Berlin. Kulturschaffende wollen verhindern, dass Mischke künftig die Sendung „ttt – titel thesen temperamente“ moderiert. Was geht da vor sich?
Mehr als 100 Kulturschaffende haben sich in einem offenen Brief gegen ein Engagement von Thilo Mischke als Moderator des ARD-Kulturmagazins „ttt – titel thesen temperamente“ ausgesprochen. Man sei „bestürzt über diese Personalentscheidung der ARD, mit der die Kultursendung ttt – titel thesen temperamente nachhaltig beschädigt wird“, heißt es in dem Schreiben an die Programmverantwortlichen der beteiligten öffentlich-rechtlichen ARD-Häuser. Eine zukünftige Zusammenarbeit mit Mischke schließen die Unterzeichner des Briefes aus. Zuerst berichtete der „Tagesspiegel“ über den offenen Brief.

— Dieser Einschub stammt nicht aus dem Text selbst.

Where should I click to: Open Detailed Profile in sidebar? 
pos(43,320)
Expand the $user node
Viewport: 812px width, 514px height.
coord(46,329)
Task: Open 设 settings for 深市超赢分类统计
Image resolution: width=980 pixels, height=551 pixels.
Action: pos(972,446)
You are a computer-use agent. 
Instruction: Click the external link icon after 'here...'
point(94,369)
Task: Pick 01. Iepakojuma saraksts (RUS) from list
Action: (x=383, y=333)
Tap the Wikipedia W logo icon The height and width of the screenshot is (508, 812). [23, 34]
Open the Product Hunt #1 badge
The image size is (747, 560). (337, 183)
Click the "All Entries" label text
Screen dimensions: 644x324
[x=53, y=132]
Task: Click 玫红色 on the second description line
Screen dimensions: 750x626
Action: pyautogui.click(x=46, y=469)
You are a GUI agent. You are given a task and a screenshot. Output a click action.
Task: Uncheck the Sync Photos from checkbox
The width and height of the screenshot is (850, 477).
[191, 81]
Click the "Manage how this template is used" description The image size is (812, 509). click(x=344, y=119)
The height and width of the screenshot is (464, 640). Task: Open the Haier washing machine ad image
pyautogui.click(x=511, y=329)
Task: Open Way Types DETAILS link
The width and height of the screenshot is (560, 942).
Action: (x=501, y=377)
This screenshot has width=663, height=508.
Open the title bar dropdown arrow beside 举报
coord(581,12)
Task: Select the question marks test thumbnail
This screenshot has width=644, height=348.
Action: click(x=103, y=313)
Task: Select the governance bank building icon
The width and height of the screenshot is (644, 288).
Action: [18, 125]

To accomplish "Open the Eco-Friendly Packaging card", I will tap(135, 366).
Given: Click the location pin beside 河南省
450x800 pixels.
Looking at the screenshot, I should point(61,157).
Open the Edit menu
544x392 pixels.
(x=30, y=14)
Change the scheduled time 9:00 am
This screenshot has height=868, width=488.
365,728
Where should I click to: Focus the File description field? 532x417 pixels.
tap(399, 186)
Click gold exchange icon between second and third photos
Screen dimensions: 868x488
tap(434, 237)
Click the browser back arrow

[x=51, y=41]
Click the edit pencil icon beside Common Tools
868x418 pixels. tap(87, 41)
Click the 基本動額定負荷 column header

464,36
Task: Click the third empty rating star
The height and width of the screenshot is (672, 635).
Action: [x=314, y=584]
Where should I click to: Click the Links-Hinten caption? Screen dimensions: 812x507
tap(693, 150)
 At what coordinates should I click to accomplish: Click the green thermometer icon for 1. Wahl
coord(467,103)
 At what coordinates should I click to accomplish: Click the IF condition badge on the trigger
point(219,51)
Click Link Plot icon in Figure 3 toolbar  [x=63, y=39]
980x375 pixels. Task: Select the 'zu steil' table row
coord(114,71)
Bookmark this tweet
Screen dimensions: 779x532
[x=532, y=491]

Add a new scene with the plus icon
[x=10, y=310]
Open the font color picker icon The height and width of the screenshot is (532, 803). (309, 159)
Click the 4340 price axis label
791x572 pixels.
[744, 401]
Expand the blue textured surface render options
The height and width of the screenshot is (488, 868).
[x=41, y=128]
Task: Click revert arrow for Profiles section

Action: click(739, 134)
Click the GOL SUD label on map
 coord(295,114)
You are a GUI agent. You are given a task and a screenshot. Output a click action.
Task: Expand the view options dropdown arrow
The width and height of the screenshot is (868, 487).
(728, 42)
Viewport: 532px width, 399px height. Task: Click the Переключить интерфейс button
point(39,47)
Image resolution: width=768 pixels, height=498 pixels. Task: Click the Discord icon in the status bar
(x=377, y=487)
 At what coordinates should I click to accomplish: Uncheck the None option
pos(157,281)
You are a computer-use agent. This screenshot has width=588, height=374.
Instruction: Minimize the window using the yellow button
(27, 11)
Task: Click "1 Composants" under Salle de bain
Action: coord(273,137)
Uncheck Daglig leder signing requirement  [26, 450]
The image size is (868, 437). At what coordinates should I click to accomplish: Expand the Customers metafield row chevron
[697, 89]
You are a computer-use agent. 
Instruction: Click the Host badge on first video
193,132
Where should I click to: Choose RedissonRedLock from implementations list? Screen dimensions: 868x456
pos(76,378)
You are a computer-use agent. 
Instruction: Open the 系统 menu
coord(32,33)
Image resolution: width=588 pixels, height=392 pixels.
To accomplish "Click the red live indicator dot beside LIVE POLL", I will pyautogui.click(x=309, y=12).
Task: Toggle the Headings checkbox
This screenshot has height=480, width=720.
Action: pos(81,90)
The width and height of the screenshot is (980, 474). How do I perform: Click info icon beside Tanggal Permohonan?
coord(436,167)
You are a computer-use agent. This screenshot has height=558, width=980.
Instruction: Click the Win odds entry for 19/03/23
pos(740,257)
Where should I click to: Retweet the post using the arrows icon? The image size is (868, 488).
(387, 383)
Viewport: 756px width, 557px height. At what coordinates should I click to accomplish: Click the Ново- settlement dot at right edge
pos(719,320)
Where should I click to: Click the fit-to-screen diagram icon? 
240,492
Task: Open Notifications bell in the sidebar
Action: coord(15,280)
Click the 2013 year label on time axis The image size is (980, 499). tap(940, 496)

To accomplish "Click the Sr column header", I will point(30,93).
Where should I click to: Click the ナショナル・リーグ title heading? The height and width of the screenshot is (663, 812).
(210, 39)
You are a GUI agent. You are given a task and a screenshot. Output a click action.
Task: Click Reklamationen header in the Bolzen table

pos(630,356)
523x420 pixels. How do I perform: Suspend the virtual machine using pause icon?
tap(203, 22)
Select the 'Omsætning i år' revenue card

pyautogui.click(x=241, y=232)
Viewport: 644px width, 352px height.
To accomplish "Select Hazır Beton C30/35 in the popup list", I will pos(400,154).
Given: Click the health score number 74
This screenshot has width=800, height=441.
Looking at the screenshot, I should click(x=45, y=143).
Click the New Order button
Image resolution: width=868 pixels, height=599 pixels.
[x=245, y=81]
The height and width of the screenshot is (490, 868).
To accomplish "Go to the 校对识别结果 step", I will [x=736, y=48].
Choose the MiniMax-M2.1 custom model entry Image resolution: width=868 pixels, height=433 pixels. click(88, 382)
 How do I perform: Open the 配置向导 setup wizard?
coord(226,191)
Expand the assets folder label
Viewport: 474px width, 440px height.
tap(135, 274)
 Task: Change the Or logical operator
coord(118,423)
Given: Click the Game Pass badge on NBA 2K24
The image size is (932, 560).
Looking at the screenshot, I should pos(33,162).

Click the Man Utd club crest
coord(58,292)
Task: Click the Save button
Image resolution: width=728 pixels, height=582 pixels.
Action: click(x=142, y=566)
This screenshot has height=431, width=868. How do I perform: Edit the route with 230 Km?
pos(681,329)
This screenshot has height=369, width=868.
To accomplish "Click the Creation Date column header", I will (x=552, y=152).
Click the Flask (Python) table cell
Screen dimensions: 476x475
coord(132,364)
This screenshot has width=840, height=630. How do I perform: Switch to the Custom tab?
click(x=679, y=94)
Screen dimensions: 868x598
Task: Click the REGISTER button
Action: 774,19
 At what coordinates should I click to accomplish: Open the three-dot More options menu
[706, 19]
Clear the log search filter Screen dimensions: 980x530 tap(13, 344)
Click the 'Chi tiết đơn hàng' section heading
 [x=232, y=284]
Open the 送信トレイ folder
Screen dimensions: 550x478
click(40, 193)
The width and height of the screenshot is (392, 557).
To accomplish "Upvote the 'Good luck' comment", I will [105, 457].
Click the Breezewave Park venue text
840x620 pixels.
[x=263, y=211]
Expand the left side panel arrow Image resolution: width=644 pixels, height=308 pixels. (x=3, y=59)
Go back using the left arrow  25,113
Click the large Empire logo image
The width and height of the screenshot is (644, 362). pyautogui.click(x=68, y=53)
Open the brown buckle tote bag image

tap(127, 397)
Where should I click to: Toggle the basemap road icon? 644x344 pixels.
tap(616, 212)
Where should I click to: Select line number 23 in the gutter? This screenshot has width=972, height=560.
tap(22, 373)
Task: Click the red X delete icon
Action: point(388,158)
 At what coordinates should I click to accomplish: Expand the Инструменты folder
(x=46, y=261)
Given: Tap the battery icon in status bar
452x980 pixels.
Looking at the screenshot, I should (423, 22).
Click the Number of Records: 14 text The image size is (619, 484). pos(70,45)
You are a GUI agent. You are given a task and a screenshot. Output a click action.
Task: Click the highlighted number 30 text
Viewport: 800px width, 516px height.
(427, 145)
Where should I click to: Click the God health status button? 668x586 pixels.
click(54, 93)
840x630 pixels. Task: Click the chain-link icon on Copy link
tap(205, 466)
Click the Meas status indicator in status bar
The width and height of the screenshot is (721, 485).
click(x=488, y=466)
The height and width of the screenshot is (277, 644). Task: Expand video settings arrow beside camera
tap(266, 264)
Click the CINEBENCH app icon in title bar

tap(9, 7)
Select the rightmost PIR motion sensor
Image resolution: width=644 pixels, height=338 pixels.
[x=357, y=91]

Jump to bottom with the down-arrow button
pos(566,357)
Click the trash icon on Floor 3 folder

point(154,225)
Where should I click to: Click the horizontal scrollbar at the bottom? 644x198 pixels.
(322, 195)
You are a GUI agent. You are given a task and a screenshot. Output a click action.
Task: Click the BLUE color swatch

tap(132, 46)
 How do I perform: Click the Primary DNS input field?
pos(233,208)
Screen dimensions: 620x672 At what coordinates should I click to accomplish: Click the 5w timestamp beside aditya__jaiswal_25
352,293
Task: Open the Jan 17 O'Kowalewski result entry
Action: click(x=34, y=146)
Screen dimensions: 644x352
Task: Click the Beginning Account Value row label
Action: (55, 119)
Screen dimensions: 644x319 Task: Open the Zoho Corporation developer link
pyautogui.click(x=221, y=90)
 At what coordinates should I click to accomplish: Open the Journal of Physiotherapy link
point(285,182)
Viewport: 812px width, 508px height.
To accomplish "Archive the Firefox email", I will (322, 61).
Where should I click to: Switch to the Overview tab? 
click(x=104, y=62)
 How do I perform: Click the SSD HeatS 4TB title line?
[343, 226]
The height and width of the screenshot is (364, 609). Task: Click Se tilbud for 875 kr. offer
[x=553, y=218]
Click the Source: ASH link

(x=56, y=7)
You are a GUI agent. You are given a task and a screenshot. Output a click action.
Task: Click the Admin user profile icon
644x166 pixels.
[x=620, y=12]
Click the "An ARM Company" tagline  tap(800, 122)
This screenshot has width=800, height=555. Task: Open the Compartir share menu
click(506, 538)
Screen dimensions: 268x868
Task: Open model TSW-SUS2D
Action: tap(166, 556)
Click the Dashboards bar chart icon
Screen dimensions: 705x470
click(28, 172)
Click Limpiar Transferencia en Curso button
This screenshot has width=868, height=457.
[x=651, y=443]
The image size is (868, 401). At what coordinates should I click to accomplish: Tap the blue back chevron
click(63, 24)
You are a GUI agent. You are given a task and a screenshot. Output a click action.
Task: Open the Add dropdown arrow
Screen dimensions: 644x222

Zu den Unterzeichnern zählen zum Beispiel Alena Schröder, Saša Stanišić, Jan Brandt, Ulrike Draesner, Margarete Stokowski oder Till Raether. Bislang gibt es von Mischke keine Stellungnahme zu dem Schreiben. Auch die ARD gab keinen Kommentar ab. Die Unterzeichner des Schreibens, zu denen neben Autoren auch Journalisten und Kulturschaffende zählen, werfen Mischke auch vor, sich nicht kritisch mit seinem früheren Werk auseinandergesetzt und sich nicht ausreichend distanziert zu haben.
Thilo Mischke distanzierte er sich ausreichend von früheren Aussagen?
Vor Weihnachten hatte die ARD bekanntgemacht, dass Mischke ab Mitte Februar mit Siham El-Maimouni die Moderation der Sendung übernimmt, die traditionell sonntags am späten Abend im Ersten ausgestrahlt wird. „ttt“ zählt zu den bekanntesten Kultur-Formaten in der ARD. Die Sendung gibt es seit 1967. Zudem starte Mischke einen Kultur-Podcast mit Jule Lobo. Auf Instagram machte Mischke seine neue Aufgabe auch bekannt. Seither hatte er sich dort nicht mehr zu dem Fall geäußert.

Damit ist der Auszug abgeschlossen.